Making data more actionable also means breaking audience insights loose of the data crunching part of the organization and putting it in the hands of the masses. As one survey respondent indicated, “democratization of data” will lead to “faster, better decisions across the business.” Publishers often lament the struggle to implement a data-driven culture but should be mindful that getting non-data experts to look at and act on data often requires support in the form of user-friendly analytics dashboards, training, and working groups.

Which Emerging Tech Will Change Publishing?

Artificial Intelligence, IoT, and Voice Pique Publishers’ Interests

Taking a step back from the demands of 2018, we asked publishers which emerging technology they expect to have the greatest impact on the publishing industry in the next 3 to 5 years. Respondents ranked each emerging technology, from Voice Assistants to Virtual Reality, with 5 being the greatest impact and 1 being no impact on the publishing industry.The weighted average for each of the eight emerging techs identified was in a fairly narrow band between 2.5 and 3.6. While none earned the “game-changing” designation, Artificial Intelligence (for the purposes of content generation as opposed to content recommendations or predictive analytics for example) was signaled as the most potentially impactful emerging tech. With a weighted average of 3.6, publishers expect AI-driven content generation to have a significant impact on the industry.
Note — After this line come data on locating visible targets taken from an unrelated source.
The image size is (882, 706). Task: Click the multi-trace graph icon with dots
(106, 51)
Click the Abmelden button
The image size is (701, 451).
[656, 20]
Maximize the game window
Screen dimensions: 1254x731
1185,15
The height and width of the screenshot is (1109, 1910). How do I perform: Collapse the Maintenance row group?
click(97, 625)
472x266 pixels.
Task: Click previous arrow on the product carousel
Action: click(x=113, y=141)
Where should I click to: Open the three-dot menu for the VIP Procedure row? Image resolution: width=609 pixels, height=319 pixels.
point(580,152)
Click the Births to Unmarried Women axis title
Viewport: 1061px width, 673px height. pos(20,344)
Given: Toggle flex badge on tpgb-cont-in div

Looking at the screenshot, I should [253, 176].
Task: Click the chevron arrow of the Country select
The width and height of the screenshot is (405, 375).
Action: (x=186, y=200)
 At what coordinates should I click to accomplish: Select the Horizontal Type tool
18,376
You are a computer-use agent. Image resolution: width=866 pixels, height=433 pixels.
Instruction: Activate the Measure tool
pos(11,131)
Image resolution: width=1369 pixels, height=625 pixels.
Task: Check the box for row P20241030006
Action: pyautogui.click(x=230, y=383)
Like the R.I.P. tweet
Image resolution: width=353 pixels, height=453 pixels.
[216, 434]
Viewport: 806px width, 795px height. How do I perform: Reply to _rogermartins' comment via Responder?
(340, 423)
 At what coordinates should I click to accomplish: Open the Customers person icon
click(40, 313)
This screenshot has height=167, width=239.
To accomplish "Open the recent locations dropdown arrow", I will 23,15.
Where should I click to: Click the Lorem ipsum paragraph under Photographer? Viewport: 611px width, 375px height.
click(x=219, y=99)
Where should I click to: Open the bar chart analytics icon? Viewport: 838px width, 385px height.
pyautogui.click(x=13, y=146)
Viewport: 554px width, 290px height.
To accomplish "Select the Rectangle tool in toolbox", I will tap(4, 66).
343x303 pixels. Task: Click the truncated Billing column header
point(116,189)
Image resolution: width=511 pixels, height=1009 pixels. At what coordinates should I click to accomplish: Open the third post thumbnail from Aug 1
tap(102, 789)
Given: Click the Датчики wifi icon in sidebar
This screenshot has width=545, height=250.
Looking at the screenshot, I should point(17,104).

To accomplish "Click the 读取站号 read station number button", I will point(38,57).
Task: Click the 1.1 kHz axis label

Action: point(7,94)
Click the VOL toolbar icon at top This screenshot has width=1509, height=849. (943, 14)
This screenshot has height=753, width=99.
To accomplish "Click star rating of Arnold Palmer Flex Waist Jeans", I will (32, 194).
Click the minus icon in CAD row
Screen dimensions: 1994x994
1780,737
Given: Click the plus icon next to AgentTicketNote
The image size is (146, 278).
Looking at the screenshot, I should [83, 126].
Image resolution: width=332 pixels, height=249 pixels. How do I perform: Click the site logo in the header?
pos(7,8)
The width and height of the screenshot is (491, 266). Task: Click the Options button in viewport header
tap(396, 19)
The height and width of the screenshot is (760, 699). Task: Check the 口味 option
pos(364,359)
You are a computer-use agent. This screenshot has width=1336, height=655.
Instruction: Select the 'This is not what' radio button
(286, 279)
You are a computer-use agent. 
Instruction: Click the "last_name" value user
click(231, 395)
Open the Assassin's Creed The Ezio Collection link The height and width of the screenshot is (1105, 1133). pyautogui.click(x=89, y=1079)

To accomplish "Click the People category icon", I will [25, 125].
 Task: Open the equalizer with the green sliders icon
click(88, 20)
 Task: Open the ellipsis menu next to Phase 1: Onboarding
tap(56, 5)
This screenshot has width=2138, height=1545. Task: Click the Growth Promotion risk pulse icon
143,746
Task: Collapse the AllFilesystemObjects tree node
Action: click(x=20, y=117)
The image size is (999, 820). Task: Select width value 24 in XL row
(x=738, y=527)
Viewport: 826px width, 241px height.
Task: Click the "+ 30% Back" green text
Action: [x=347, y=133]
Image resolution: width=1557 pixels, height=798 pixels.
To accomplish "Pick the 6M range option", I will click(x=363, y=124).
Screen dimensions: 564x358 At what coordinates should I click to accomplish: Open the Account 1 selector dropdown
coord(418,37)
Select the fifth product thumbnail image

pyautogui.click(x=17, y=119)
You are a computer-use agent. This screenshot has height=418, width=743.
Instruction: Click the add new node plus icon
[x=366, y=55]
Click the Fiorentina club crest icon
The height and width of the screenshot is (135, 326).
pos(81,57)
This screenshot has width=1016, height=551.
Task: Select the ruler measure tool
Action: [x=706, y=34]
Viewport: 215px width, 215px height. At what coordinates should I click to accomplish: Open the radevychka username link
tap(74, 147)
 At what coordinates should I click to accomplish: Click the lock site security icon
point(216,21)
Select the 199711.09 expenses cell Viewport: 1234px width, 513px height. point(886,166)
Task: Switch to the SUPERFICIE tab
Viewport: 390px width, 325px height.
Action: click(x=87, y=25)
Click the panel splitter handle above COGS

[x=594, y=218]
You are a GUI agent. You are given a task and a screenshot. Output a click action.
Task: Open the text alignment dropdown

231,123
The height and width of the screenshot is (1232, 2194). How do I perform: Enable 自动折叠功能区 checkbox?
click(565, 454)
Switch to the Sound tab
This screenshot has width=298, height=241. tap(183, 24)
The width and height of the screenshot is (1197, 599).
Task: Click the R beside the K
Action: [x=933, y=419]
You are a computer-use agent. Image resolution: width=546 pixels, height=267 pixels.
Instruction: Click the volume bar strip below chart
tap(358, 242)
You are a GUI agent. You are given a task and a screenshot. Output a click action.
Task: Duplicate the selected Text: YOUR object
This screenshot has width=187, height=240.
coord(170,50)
With publishers feeling the pressure to create more content with limited resources, delegating some of the nuts-and-bolts content creation to bots would be a welcome relief. Some first movers such as ReutersThe Washington Post, and the Associated Press have begun to experiment in this space, but time will tell how effective and accessible this capability will be for media and publishing companies at large.

The Internet of Things also ranked high in terms of impact on the media business, which itself will be reliant on AI capabilities to support the next explosion of platforms content will populate. Some publishers have started to test the IoT waters, from lifestyle wearables to industrial devices.

Voice Assistants also ranked well, unsurprising given the surge in sales for home assistants by tech giants Amazon, Google and Apple. Publishers have ventured into this new format, but most are likely waiting to see clear business cases before plucking down for supporting technologies and resources.

Taken together, AI, IoT, and voice assistants are a triumvirate of technologies that represent a greater interaction between computers and humans. While this space may not be an immediate revenue driver, publishers should look to experiment early.

Meanwhile, “Cool tech” such as Augmented Reality, Virtual Reality, Chatbots, and Blockchain were all recognized as having some potential to impact the industry but it remains unclear how they will be applied profitably. For example, most VR efforts have been sponsored by the VR headset manufacturers themselves.